What woke me up at twenty past six the following freezing cold morning, I don’t know – I usually awoke to Lucy, fidgeting restlessly in her cot, and then, I would rub my eyes sleepily and force reluctant legs into the cold air of early morning, and I would hear her first indignant cry as if to say –‘Well, come on, where are you? I need my feed.’
Maybe it was the steady quietness of the house that awoke me, I don’t know, but as I listened, I became aware that I was not hearing the usual sounds from the nursery, and I was also aware that I could hear cockerels crowing, far away in the distant farmyard, which stood over the hill from the house. The curtain-less bedroom window displayed a shimmering myriad of frost patterns formed on the single glazing and as I lifted myself onto one elbow to try to find the light on the bedside table, I could again see my breath in the early morning greyness.
Finally, I found the night light on the bedside table, and I clicked the switch so I could see the hands of the alarm clock telling me it was almost six thirty. My first thought was relief. Sheer, blessed relief! Lucy had slept through her first full night! No more night feeds, hopefully. I listened again.
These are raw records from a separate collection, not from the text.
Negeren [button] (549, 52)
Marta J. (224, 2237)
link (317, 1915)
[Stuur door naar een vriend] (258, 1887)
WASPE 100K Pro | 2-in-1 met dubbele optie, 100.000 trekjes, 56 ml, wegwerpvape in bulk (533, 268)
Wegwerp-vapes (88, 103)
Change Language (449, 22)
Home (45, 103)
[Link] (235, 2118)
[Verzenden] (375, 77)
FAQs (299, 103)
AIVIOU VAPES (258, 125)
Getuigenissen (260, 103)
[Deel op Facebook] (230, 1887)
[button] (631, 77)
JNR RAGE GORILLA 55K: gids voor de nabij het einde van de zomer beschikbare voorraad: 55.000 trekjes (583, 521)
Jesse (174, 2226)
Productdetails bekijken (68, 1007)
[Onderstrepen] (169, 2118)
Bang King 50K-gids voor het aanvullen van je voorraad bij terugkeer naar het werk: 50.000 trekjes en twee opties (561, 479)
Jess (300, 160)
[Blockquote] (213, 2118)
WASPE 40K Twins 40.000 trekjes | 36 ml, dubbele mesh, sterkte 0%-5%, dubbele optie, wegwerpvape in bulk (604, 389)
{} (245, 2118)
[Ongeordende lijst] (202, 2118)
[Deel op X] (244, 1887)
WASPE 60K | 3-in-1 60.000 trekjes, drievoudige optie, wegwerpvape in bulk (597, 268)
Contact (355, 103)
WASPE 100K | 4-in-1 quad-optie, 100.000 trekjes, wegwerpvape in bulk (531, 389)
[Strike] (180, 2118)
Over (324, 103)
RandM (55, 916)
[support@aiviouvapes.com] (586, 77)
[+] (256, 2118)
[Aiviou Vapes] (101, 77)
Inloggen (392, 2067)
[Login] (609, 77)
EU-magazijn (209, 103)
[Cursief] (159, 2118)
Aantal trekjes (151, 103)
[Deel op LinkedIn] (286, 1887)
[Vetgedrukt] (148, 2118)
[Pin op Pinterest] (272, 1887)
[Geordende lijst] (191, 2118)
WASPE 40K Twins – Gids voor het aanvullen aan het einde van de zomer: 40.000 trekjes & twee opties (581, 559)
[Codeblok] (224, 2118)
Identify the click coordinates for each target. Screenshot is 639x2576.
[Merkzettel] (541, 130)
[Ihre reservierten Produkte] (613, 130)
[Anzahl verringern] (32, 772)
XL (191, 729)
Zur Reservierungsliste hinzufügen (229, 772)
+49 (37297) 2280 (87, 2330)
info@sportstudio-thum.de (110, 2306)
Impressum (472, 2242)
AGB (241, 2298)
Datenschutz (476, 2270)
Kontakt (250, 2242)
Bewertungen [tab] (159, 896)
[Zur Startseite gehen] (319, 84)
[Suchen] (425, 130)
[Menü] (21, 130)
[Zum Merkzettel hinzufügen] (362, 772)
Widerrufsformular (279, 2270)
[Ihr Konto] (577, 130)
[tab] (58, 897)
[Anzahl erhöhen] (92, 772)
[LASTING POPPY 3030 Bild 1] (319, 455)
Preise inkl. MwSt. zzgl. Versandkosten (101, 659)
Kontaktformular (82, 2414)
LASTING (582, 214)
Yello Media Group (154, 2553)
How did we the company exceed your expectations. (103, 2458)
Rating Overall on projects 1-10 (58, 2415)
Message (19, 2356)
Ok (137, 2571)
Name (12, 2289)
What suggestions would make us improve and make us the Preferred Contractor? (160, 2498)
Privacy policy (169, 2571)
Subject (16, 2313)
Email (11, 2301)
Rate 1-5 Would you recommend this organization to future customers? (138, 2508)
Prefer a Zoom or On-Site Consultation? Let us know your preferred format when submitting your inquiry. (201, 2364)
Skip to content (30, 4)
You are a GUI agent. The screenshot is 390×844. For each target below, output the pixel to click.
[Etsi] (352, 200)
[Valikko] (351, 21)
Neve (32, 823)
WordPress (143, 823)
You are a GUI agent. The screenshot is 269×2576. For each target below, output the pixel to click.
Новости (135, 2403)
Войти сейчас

It was very quiet. The cockerel crowed again. I’d better check the kids, I thought, I was wide awake now anyway. I’d check them both, and then I’d go downstairs and sit in the quiet of the kitchen with a mug of lovely milky coffee.
Much later, in an entirely insignificant thought as I sat among doctors, police officers and neighbours, nursing my bewilderment like the baby I could no longer hold, I remembered that I’d never got to actually make that coffee. I’d got up, threw on an old nightdress and padded out onto the freezing cold landing. I’d passed the nursery. In what I now know is a bitter irony, I didn’t want to wake Lucy first, and then she’d disturb Neil and then everyone would be awake at bloody half past six. So, I tiptoed into Neil’s room, and he was still clutching his Thomas the Tank, mouth open, eyelids tightly and determinedly shut. I closed his door after switching on his portable heater – we didn’t have central heating in this house and the room was filled with icy visitors- and then I tiptoed softly into Lucy’s room.
It was different. To this day, I will never be able to know how I knew it was different and how I knew immediately there was something wrong. But I did, and it was something awful, something so bad and so hideously dreadful, that even before I reached the cot and found her, I’d called out to Steven. He must have obeyed my screams, because he caught me as my knees buckled and I caught my hands on the bars of the cot, to steady myself as I stared at a lifeless, cold blue body who’d been my daughter.
At some point, some vague distant point somewhere, I’d started to cry, to shout, to yell her name at the top of my voice and I’d reached into the cot to try to pick her up, to shake her, to wake her, For Gods’ Sake!
I screamed at Steven ‘Wake her up!’ but, of course, he couldn’t. He could only stand in the corner of the room, watching the sad little scene through a veil of tears that I hadn’t seen at the time, but years later, they haunt me because as I became trapped within my own grief, I never acknowledged or recognised his.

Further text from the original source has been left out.